Qué diferencia puede hacer un año. Cuando el Foro Económico Mundial se realizó hace un año, la economía mundial estaba aún en medio del huracán. Ahora lo peor de la tormenta pasó. Pero ¿cuánto ha salido realmente de la crisis la economía mundial? ¿Cuáles son los principales desafíos económicos hacia adelante? ¿Y qué lecciones deberíamos aprender del desastre?
El logro obvio es la remoción del pánico de los mercados financieros. Pero eso no es sorprendente. Según cálculos del Banco de Inglaterra, el apoyo ofrecido a los sistemas financieros del Reino Unido y EE.UU. fue equivalente a 74% y 73% del Producto Interno Bruto, respectivamente. Incluso en la eurozona, fue 18%.
El balance del Estado se puso a disposición del sistema financiero, pero los Estados también contribuyeron a la demanda. Los bancos centrales -en particular la Reserva Federal y el Banco de Inglaterra- adoptaron medidas excepcionales de relajamiento cuantitativo y expansión del crédito. Además, surgieron déficit fiscales a una escala nunca vista en tiempos de paz.
Los mayores déficit surgieron en los países donde el sector privado fue golpeado directamente por el estallido de las burbujas de precios de activos y el consecuente colapso financiero: según la Organización para la Cooperación y Desarrollo Económicos, sus países miembros tuvieron un déficit gubernamental de 8,2% del PIB el año pasado, con un déficit fiscal de 11,2% en EE.UU. y de 12,6% en el Reino Unido.
Estos rescates han funcionado, pero hay que buscar la salida del alivio. El agujero en el que han caído los países de altos ingresos es profundo.
A las economías emergentes les ha ido mejor. Esto es particularmente cierto para los gigantes asiáticos. China usó sus enormes reservas de divisas para hacer una inversión fiscal y monetaria. Como resultado, Consensus Economics pronostica un crecimiento de 9,6% en 2010. India, en tanto, se expandiría 7,7% en 2010.
El desafío inmediato es crear una recuperación decente. Lo que se espera este año no cumple los criterios. EE.UU. y Canadá son los únicos países del G7 con un crecimiento proyectado de más 2% en 2010. Pero con 2,6% y 2,7%, respectivamente, la expansión será insuficiente para recuperar el PIB perdido.
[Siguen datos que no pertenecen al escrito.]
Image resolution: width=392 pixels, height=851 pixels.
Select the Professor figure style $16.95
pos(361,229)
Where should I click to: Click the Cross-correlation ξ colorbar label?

Entre los miembros europeos del G7, las proyecciones varían de 0,9% en Italia a 1,4% en el Reino Unido, 1,5% en Francia y 1,7% en Alemania. El crecimiento de Japón se prevé en 1,5%.
Esto sería una recuperación en extremo insatisfactoria. Los pronósticos sugieren, además, que hay un riesgo de retiro prematuro del estímulo monetario y fiscal. Al mismo tiempo, está el riesgo de retirarlo muy tarde, con consecuencias severas para las expectativas de inflación. Esto podría conducir a una doble caída.
También perturbador es el deseo de un crecimiento liderado por las exportaciones. Los países golpeados por la explosión de burbujas, con sistemas financieros débiles y sectores privados sobreendeudados, como EE.UU., el Reino Unido, España e Irlanda, necesitan un crecimiento liderado por las exportaciones. Pero países como Alemania y Japón también continuaron dependiendo de las exportaciones. China también espera que la expansión liderada por las exportaciones vuelva pronto.
Pero es imposible para los países con un PIB combinado cercano a 70% del producto mundial obtener el crecimiento liderado por las exportaciones que desean. La economía mundial necesita una recuperación liderada por la demanda doméstica fuerte y sostenida en los países importantes.
Finalmente, ¿cuáles son las lecciones del desastre? Hay al menos dos importantes. Primero, hay que revisar la política macroeconómica. La meta de inflación ha sido menos estabilizadora que lo anunciado. Más aún, la política fiscal también probó ser menos ajustada que lo que se imaginaba, en particular en los países afectados por burbujas.
Segundo, las crisis financieras son de hecho "una amenaza igualitaria", como han argumentado Carmen Reinhart de la Universidad de Maryland y Kenneth Rogoff de Harvard. Es posible que incluso los sistemas financieros más sofisticados del mundo sucumban a crisis financieras severas.
¿Hay cambios de política que reduzcan la probabilidad de otras crisis severas? La respuesta, desgraciadamente, parece ser no. Pero el desafío de crear un sistema financiero y económico global más robusto que el de hoy debe cumplirse ahora. El rescate e incluso el comienzo de la recuperación no son suficientes.